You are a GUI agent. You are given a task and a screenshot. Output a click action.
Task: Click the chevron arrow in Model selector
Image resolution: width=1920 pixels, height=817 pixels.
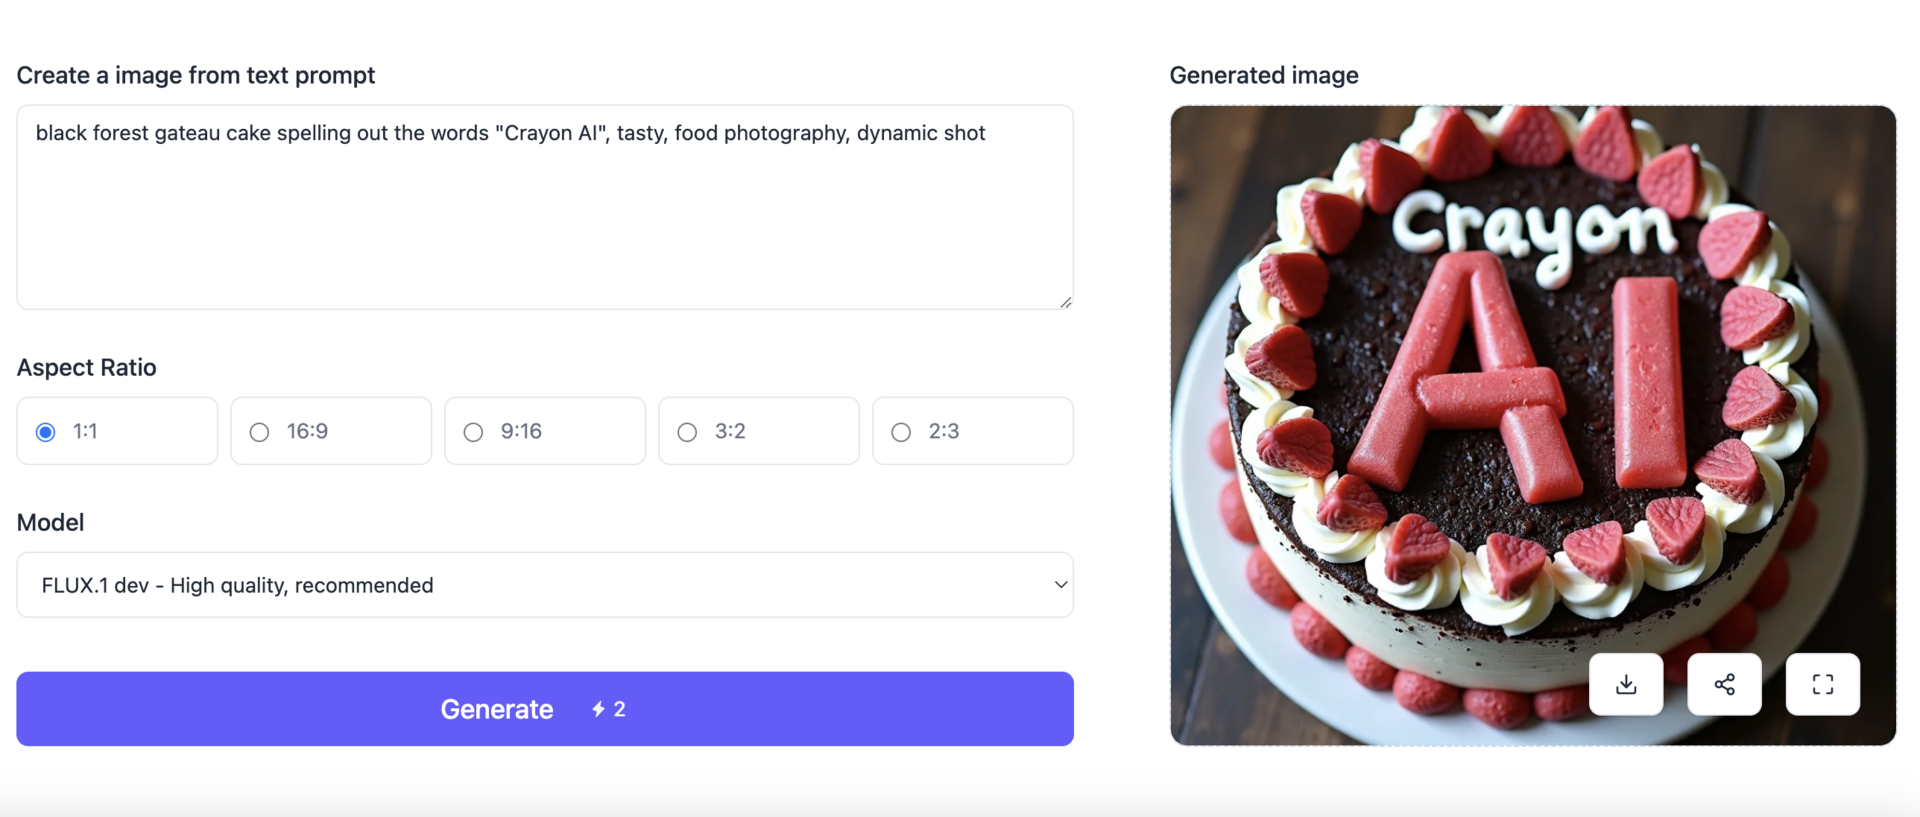(x=1060, y=585)
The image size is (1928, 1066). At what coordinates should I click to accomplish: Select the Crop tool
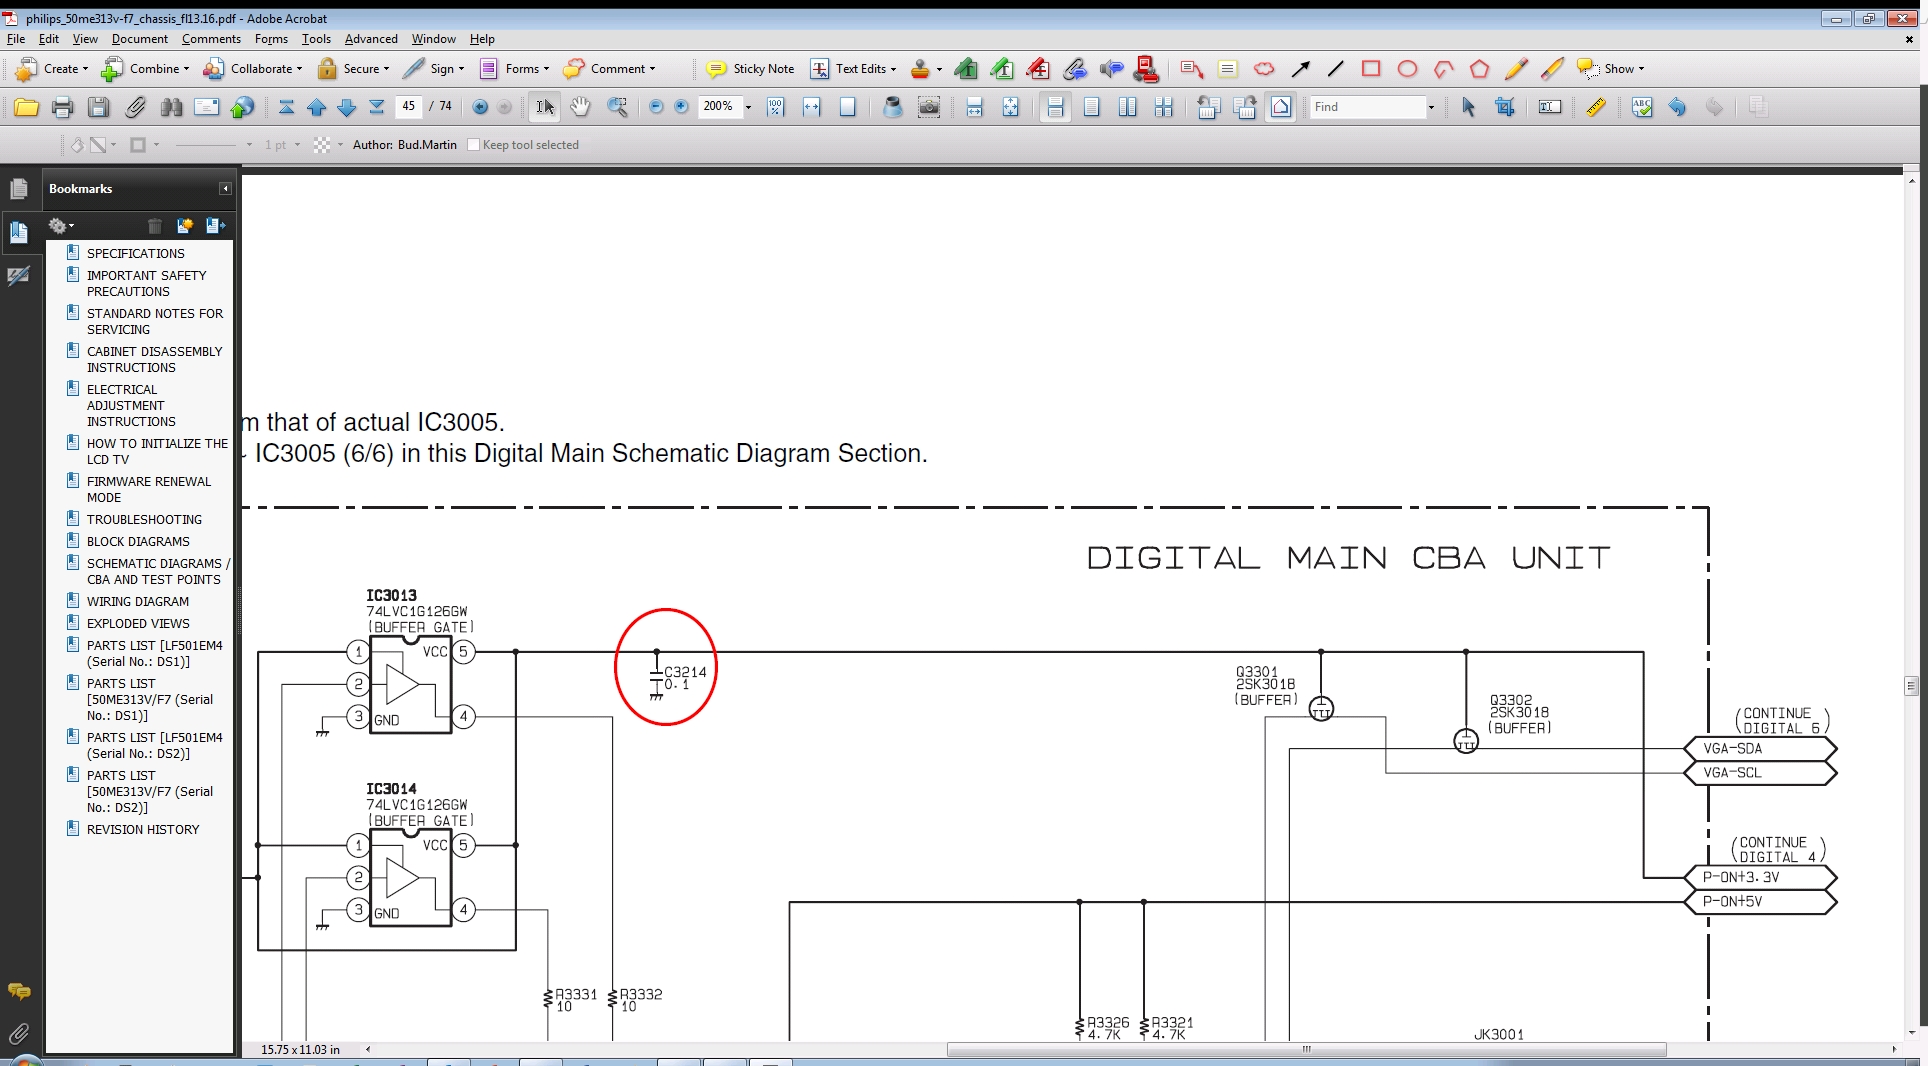(1505, 107)
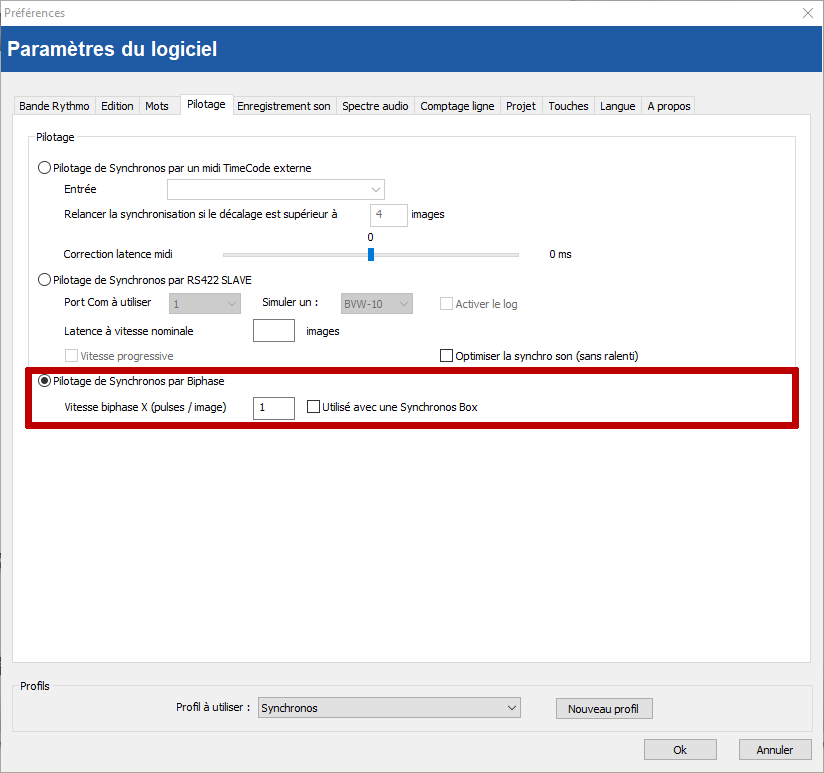
Task: Select the Mots tab
Action: coord(157,106)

◇ ◇ ◇ ◇ ◇ ◇ ◇

▸ To do:
Reproduce the whole listing above word for word, leaving out the pictures.

▸ Solution to this exercise:
You are a GUI agent. You are given a task and a screenshot. Output a click action.
Task: Click the chevron arrow in Model selector
Image resolution: width=1920 pixels, height=817 pixels.
(x=1060, y=585)
The image size is (1928, 1066). At what coordinates should I click to accomplish: Select the Crop tool
(1505, 107)
Task: Select the Mots tab
Action: coord(157,106)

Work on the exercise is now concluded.